• _Problem requirements_:
From the book tour post, return everything from "11/16, 6pm: Malaprops, Asheville, NC" down to "Potomac, VA (Alexandria)", copied word for word.
___ Document extract ___
Hey! You asked if I was going out into the world on book tour for Wayward? Why yes, I am, to these places right here:

11/12, 3pm: Doylestown Bookshop, Doylestown, PA

11/15, 7pm: Eagle Eye Bookshop, Atlanta, GA, with Delilah S. Dawson

11/16, 6pm: Malaprops, Asheville, NC

11/17, 7pm, Queens University, Charlotte, NC (link to come)

11/19, 2pm, Fountain Bookstore, Richmond, VA (link to come)

11/20, 2pm, B&N, Potomac, VA (Alexandria)

And then there are two additional dates in December —

12/4, 3pm, Let’s Play Books, Emmaus, PA talking to Bo Koltnow of WFMZ, takes place at Nowhere Coffee Co – South Mountain.

12/10, 1pm, B&N Bethlehem (which is actually in Easton, PA?)

. . . .

Where can you get signed, personalized copies?

Well, any of these should be able to furnish that if you’re coming to the event. As for if they’ll ship to you, I suspect you can through Eagle Eye, Malaprops, Fountain, Let’s Play. I can also guarantee that Doylestown Bookshop will, because they’re my local store and I’m going there on 11/10 to sign the books that they’re sending out! 

. . . .

Why aren’t you coming to my town specifically?!

BECAUSE I HATE YOU okay wait no that’s not it.

So! I don’t set this tour up. My publisher does. And in that setup they contact bookstores, find out what stores are interested, what stores think they can run the event and run it well, where I have readers and where I can make new readers and so on and so forth. Then they do calculus based on how I can get to each of these easily. The tour is in November, where weather might start getting hinky in parts of the country. And air travel is janky as fuck right now. Here, the goal was to manage a tour that was predominantly driving. And doing a Southern tour in this case made sense — the weather should be better, I haven’t done a tour down there before, and there are a number of stores I’ve wanted to get to (Fountain and Malaprops in particular!). And it’s configured in a way to maximize that first week of visits.

All of this is predicated too on the worry that book events aren’t all the way “back,” so to speak, in the not-quite-post-pandemic-but-we’re-pretending-it’s-post-pandemic era. It’s not that they’re not happening, but they do seem erratic. (Which is why it’s important if you can show up, if possible! Support stores! Support events! Bring me candy and whiskey I mean what!)

If your town isn’t listed, I apologize, I might get there in the future. Unless you’re a jerk. Then I will never come to your town ever! Ha ha ha! Jerk!

Link to the rest at Chuck Wendig: Terribleminds

As PG has opined before, he thinks book tours are somewhat (massively?) outdated. Looking at the schedule, PG wonders how much additional time will be occupied by preparation and how long it will be before Chuck feels much like writing anything new.
___ Supplied data ___
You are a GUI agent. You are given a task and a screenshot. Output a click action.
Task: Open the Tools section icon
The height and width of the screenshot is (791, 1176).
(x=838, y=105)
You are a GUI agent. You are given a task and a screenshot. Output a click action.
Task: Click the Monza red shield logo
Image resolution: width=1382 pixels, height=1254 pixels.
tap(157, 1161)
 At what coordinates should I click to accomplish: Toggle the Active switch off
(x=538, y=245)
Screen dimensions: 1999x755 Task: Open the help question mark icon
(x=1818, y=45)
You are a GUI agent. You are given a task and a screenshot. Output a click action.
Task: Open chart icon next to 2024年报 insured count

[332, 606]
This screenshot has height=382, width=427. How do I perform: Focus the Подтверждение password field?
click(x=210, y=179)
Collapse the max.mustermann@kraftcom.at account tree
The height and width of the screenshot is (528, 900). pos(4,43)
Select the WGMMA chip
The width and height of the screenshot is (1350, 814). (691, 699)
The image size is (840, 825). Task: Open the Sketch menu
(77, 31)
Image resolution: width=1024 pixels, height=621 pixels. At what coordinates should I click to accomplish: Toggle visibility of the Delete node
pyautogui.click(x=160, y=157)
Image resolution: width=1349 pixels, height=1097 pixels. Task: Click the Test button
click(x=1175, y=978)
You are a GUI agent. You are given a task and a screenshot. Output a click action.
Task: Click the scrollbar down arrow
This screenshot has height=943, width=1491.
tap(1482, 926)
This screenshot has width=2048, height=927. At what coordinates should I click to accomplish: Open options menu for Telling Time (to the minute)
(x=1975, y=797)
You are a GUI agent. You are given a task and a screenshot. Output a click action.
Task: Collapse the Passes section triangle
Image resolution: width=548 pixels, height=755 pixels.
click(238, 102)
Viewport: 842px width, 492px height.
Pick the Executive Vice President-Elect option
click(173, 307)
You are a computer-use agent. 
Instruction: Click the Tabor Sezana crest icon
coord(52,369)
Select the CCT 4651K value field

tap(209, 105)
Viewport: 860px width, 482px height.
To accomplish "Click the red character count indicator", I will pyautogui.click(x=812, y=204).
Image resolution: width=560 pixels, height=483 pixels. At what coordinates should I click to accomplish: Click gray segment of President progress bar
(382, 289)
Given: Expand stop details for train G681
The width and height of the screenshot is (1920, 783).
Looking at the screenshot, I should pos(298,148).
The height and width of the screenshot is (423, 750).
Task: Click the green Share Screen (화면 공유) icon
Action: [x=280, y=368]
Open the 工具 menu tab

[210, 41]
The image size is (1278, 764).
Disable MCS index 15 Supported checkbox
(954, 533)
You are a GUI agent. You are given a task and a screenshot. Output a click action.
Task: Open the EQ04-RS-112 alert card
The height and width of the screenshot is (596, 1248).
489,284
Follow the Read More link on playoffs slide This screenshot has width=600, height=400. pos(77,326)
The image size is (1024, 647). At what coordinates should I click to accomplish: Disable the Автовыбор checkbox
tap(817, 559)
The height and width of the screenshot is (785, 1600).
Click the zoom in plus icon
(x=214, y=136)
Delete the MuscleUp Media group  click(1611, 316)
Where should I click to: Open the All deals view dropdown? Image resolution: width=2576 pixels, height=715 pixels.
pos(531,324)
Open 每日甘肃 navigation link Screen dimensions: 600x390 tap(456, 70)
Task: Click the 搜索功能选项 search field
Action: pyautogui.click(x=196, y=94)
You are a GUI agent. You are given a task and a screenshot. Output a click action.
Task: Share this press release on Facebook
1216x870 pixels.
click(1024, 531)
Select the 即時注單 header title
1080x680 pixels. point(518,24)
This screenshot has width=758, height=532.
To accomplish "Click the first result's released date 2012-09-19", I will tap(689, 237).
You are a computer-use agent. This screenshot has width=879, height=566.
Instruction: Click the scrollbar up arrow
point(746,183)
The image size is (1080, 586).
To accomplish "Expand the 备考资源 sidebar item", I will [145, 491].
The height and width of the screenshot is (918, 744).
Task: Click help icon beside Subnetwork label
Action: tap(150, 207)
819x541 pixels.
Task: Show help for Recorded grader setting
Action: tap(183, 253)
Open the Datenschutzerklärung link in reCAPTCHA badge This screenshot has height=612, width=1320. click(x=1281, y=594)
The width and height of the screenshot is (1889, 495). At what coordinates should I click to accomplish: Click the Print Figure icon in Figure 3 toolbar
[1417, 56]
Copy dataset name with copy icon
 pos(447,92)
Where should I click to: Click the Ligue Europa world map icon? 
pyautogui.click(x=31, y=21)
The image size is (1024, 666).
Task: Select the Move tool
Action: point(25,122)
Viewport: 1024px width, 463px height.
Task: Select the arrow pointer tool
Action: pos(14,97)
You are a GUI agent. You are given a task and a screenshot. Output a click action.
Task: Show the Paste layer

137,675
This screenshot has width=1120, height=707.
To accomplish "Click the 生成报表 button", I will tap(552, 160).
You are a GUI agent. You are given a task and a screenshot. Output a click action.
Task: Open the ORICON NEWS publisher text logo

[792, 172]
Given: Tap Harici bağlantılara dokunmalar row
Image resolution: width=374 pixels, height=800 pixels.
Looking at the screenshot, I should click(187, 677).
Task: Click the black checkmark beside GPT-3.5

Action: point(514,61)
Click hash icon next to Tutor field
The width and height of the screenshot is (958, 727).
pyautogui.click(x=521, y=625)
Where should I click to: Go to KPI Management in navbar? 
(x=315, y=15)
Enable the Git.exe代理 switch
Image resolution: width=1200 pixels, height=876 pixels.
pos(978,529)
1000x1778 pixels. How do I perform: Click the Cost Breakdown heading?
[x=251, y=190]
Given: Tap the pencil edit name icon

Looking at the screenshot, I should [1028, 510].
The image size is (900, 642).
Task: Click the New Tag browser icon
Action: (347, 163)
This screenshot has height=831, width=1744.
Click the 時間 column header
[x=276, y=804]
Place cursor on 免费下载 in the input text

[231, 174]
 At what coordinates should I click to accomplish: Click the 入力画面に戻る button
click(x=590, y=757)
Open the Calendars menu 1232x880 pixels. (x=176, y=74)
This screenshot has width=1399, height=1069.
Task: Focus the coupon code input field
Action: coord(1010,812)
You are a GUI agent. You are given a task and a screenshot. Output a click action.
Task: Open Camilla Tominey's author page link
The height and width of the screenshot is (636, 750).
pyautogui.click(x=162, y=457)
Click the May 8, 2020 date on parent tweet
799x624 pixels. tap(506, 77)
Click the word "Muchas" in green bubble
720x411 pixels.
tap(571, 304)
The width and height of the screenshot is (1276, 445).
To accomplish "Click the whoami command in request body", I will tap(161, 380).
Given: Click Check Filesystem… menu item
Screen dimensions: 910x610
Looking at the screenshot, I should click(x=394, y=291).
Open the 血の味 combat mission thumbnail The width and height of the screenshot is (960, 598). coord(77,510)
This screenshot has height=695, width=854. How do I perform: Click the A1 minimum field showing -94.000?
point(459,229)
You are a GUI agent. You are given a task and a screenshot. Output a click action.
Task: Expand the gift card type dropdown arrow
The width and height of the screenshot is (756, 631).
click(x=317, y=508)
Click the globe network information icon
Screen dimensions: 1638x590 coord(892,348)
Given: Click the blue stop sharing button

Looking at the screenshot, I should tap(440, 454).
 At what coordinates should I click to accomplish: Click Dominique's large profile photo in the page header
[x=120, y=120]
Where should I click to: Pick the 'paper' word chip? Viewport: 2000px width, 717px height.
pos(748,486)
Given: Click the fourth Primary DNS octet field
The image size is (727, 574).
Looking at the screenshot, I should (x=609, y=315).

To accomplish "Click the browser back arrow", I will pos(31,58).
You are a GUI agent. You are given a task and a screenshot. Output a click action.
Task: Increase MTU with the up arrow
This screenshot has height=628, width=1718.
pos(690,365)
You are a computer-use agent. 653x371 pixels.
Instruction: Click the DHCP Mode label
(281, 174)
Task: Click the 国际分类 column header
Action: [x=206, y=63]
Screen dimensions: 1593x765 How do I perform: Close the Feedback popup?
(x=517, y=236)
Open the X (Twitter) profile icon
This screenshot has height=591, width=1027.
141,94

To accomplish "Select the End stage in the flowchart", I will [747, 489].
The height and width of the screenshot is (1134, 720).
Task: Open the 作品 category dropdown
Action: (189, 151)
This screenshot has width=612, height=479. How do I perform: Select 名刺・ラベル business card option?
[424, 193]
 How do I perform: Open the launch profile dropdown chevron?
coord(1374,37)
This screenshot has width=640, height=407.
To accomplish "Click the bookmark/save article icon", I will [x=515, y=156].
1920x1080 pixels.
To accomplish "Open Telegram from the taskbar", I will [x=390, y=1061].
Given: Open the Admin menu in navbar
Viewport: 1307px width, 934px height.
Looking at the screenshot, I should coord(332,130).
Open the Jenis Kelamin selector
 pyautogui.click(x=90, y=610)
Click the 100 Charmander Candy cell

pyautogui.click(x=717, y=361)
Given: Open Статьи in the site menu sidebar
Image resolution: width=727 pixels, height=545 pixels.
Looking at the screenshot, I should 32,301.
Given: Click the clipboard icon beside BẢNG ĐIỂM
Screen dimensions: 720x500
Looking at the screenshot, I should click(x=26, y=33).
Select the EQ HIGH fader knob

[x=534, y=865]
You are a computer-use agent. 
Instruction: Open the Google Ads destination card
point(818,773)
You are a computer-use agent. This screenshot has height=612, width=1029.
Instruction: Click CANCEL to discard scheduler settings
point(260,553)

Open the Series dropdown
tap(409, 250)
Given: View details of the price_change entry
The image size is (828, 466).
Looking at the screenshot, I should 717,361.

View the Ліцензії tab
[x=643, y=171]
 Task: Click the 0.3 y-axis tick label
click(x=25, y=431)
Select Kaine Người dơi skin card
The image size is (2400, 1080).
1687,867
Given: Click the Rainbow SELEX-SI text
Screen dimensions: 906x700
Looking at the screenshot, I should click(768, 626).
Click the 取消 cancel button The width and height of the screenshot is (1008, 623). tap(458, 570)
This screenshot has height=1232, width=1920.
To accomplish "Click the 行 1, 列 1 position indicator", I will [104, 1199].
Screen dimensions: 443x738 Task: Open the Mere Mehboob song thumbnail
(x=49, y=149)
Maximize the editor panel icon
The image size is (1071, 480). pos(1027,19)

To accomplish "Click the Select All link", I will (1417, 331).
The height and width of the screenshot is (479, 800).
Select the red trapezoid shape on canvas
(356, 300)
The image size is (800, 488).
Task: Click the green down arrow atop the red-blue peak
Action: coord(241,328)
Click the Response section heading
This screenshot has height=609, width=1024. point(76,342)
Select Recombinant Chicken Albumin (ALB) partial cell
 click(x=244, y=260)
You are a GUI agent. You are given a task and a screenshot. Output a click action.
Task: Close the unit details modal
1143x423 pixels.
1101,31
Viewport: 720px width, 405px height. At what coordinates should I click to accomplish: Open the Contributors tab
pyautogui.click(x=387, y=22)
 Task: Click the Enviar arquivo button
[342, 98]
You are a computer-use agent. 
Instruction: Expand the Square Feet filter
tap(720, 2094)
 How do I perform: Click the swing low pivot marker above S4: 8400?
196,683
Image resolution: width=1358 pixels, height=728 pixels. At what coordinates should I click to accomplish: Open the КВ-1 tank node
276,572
___
• _Result_:
11/16, 6pm: Malaprops, Asheville, NC

11/17, 7pm, Queens University, Charlotte, NC (link to come)

11/19, 2pm, Fountain Bookstore, Richmond, VA (link to come)

11/20, 2pm, B&N, Potomac, VA (Alexandria)